Hi all,

I am having a bit of a problem with implementing a nested statement that will update based on conditions. I know the logic behind it, but do not know how to implement it with nested queries. Please see below the pseudo code I've written along with an example of what I want to do.

IN TABLE #NAME# IF COLUMN A IS NOT EQUAL TO COLUMN B SET COLUMN C AS 'TRUE'
IF COLUMN D IS NOT EQUAL TO COLUMN E SET COLUMN F AS 'TRUE' ELSE SET AS NULL

What I want to do is something along these things but in one query instead of multiple

UPDATE tmpDifferences SET Diff1 = '*' WHERE bTerm <> aTerm
UPDATE tmpDifferences SET Diff2 = '*' WHERE bDefinition <> aDefinition

But I want to do it in a nested fashion along the lines of

UPDATE tmpDifferences ((SET Diff1='*' WHERE bTerm <> aTerm) SET Diff2='*' WHERE bDefinition <> aDefinition)

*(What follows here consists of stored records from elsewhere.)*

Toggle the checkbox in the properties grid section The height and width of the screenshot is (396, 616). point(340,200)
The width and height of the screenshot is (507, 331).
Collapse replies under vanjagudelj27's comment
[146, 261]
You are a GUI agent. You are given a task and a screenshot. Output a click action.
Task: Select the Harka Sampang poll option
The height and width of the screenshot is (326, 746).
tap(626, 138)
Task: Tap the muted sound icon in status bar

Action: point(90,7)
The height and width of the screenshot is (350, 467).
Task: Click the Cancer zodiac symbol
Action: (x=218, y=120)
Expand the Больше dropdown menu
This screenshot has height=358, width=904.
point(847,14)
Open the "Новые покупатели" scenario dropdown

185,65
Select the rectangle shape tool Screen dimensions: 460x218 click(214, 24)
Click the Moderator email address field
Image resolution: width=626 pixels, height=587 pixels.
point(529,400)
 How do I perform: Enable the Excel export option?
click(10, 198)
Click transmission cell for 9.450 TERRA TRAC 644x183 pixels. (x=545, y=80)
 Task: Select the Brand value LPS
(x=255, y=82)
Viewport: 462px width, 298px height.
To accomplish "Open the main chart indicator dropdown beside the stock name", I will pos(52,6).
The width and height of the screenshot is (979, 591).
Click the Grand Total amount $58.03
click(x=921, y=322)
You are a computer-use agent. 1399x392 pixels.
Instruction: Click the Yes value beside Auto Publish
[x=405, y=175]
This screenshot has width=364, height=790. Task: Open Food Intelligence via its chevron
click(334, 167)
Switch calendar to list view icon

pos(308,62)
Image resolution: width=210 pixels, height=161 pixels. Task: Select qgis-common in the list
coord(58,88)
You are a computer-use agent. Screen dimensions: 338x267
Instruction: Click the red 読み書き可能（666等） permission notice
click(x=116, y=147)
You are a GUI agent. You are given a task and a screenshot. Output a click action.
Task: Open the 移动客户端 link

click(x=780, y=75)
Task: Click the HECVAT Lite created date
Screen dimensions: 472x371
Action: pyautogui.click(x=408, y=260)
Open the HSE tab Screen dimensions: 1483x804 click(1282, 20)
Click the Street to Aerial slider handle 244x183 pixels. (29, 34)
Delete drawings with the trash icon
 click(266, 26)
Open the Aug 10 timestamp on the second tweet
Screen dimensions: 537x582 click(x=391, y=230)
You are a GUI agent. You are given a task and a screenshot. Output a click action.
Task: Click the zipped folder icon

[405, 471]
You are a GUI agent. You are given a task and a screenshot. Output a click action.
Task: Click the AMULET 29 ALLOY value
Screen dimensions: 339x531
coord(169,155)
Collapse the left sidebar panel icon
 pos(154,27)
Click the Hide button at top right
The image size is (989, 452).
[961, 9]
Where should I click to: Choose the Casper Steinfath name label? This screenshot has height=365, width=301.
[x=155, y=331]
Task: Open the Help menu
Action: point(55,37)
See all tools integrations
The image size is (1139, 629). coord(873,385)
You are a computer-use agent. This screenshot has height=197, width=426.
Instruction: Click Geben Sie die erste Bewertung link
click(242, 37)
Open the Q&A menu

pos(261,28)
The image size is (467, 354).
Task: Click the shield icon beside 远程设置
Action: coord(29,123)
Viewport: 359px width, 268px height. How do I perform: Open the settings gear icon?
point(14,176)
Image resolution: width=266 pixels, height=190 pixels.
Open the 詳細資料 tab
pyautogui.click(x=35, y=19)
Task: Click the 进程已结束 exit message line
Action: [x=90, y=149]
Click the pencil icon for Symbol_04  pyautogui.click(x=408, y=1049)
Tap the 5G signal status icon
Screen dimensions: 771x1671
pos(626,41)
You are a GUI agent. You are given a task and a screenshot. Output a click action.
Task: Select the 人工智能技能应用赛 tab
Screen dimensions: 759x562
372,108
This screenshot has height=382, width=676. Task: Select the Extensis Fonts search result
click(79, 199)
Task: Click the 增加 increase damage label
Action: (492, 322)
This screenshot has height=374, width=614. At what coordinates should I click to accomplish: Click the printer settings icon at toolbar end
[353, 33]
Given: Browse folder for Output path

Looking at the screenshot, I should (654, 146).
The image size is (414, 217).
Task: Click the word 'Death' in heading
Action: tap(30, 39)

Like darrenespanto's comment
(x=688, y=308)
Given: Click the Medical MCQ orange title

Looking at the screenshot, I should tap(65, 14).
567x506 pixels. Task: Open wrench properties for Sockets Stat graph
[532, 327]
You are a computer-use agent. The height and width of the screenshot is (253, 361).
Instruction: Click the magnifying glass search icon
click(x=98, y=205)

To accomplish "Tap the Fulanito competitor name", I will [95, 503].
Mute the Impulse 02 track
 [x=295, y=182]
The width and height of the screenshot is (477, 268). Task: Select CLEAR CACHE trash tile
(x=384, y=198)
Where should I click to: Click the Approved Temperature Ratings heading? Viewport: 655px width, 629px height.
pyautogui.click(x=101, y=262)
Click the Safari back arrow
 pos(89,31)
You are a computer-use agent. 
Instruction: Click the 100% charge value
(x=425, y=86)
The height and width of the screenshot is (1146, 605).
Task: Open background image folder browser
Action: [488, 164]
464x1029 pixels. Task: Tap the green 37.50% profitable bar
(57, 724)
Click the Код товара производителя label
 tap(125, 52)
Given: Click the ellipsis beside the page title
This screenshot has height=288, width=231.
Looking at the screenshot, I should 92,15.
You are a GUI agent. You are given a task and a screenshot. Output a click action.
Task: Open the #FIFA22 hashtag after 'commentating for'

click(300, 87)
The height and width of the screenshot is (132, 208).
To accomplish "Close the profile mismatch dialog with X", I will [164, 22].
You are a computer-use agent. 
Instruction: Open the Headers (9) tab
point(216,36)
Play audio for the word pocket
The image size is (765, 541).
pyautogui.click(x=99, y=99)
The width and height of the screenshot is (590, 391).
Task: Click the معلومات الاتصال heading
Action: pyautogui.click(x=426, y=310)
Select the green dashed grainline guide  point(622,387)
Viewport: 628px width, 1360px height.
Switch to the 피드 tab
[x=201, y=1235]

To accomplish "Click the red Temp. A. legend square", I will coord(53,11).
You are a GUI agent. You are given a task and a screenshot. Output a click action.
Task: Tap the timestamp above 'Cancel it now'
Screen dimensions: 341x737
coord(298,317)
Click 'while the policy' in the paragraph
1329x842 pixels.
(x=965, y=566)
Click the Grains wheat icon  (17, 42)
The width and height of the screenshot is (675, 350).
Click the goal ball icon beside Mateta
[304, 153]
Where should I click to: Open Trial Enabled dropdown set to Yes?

I don't know if this makes sense to anyone or not but if you need further clarification please let me know. It's frustrating when you know the logic but can't write the code to satisfy it.

Thanks in advance guys! :)

Both updates require different where-clauses. Therefore you can't do these updates within one update-statement.

May I ask you why you would like to execute both updates within one statement?

-- tesu

Thanks for your quick response.

I am designing a process to compare data that is dumped from a database (SAP) and need to validate the 'before' and 'after' data to verify that nothing has changed. So I guess I need to run 10 different queries to compare 20 columns (10 sets)? It seems that this should be able to be done and if not seems to be a flaw in SQL design.

Is there a work around I could use so that I don't have to execute multiple statements?

Do you select directly from R/3 tables or make use of sap transport system? If selecting directly, you may explicitely lock the concerning R/3 tables to be sure that nobody makes changes before finishing your copy-transaction.

On sql server I would write a transact stored procedure. The effort to spend for 10 or 20 sql selects and further for 10 to 20 updates isn't that important when running in a procedure.

Idea:
Instead of comparing each value individually, sometimes it's useful to work with checksums. While fetching the data for copying them you compute a before-checksum. After finishing copy-transaction successfully you compute after-checksum. If they differ, you may rerun copy-transaction.

-- tesu

What I'm actually doing is an export of data in excel and then porting it into Access 2007 where I am writing SQL scripts to analyze the data. Checksums won't work as data is bound to change and we want to be able to verify that data has not changed after transports by looking at line item level detail. This is why I need to have a field that displays whether the before and the after has changed, this way we can filter our results to see if it is an acceptable change (such as time generated) or if it is unnacceptable (corrupted data).

I guess I am destined to write multiple queries to populate the columns. Thanks for your time and effort.